__Your goal__: Below are some entries. Transcribe the lines from the one holding "The width and height of the screenshot is (835, 847)." to the one holding "the Control Panel", inclusive, but not the pictures among them.

Start of Recorded data

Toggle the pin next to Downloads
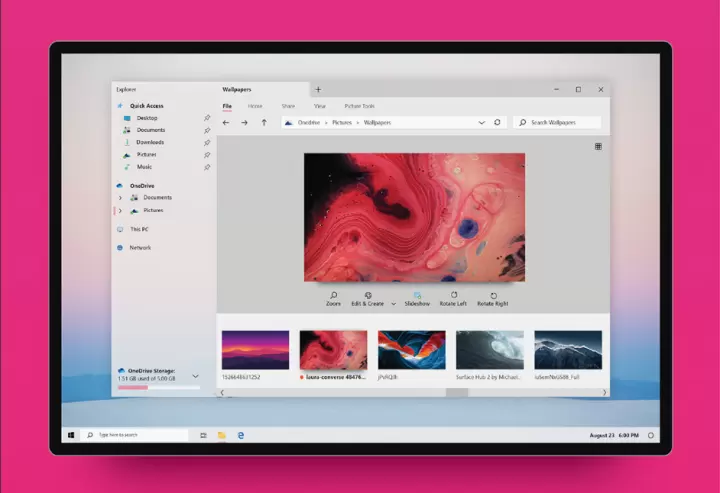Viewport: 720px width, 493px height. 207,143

End of Recorded data
Start of Recorded data

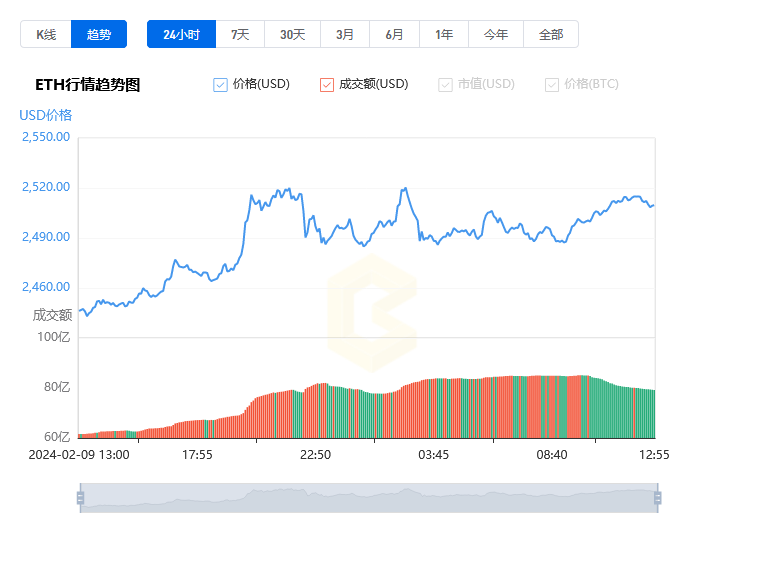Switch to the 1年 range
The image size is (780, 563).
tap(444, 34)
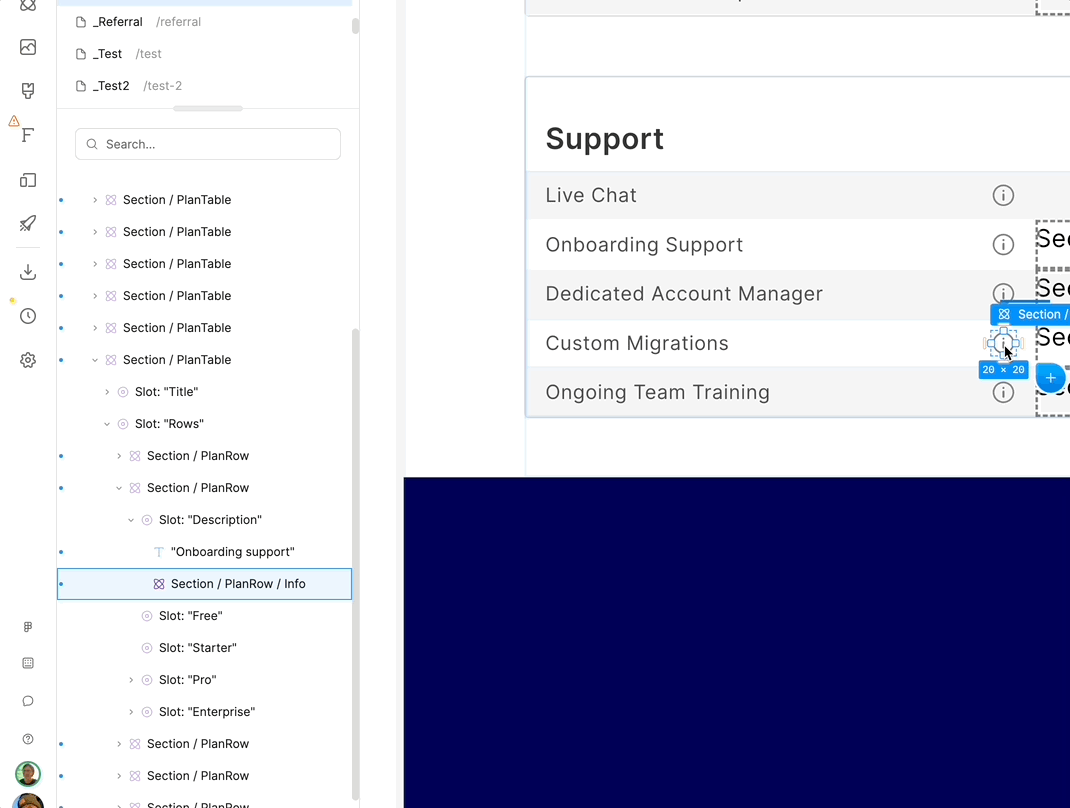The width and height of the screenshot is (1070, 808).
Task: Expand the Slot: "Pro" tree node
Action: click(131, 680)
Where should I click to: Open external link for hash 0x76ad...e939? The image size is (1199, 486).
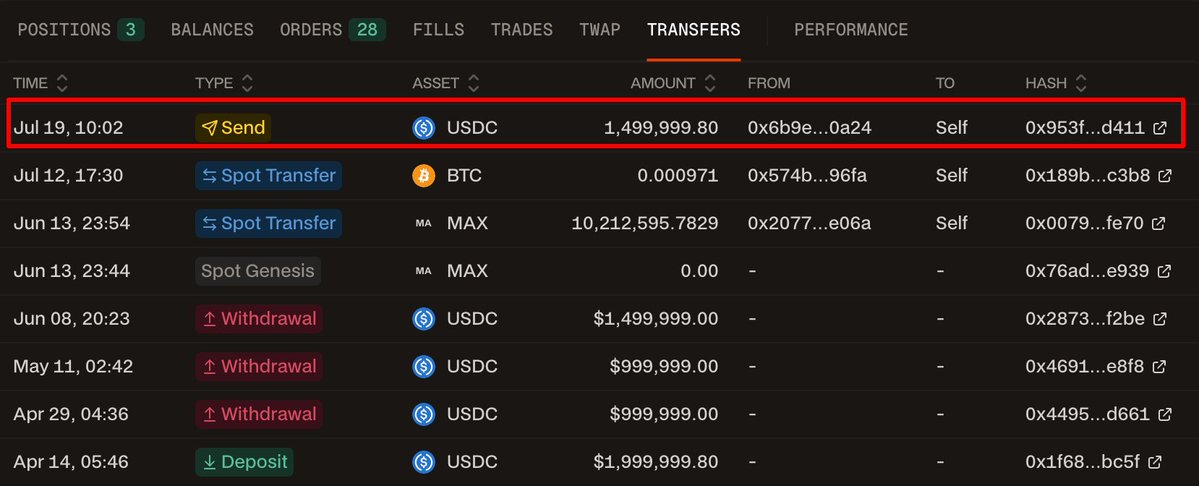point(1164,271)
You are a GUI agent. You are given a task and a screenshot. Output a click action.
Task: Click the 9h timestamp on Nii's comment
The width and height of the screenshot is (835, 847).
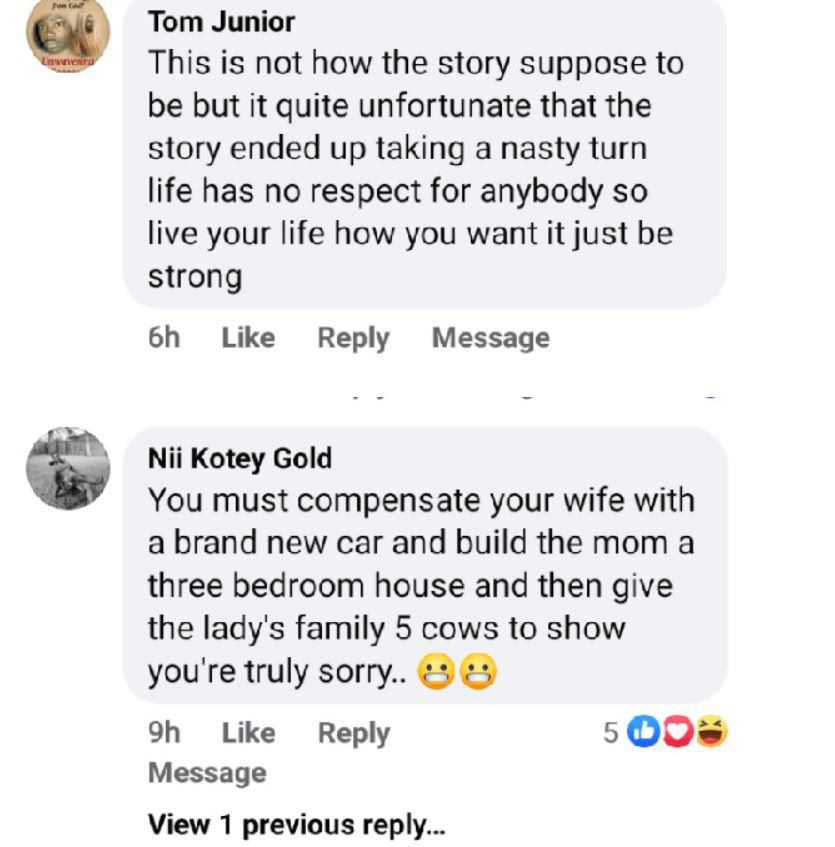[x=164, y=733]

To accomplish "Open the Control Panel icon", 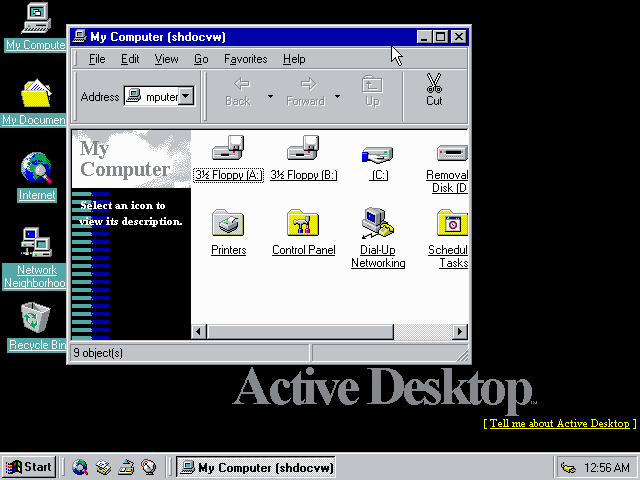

End of Recorded data

__Answer for the task__:
The width and height of the screenshot is (835, 847).
[x=164, y=733]

To accomplish "Open the Control Panel icon", 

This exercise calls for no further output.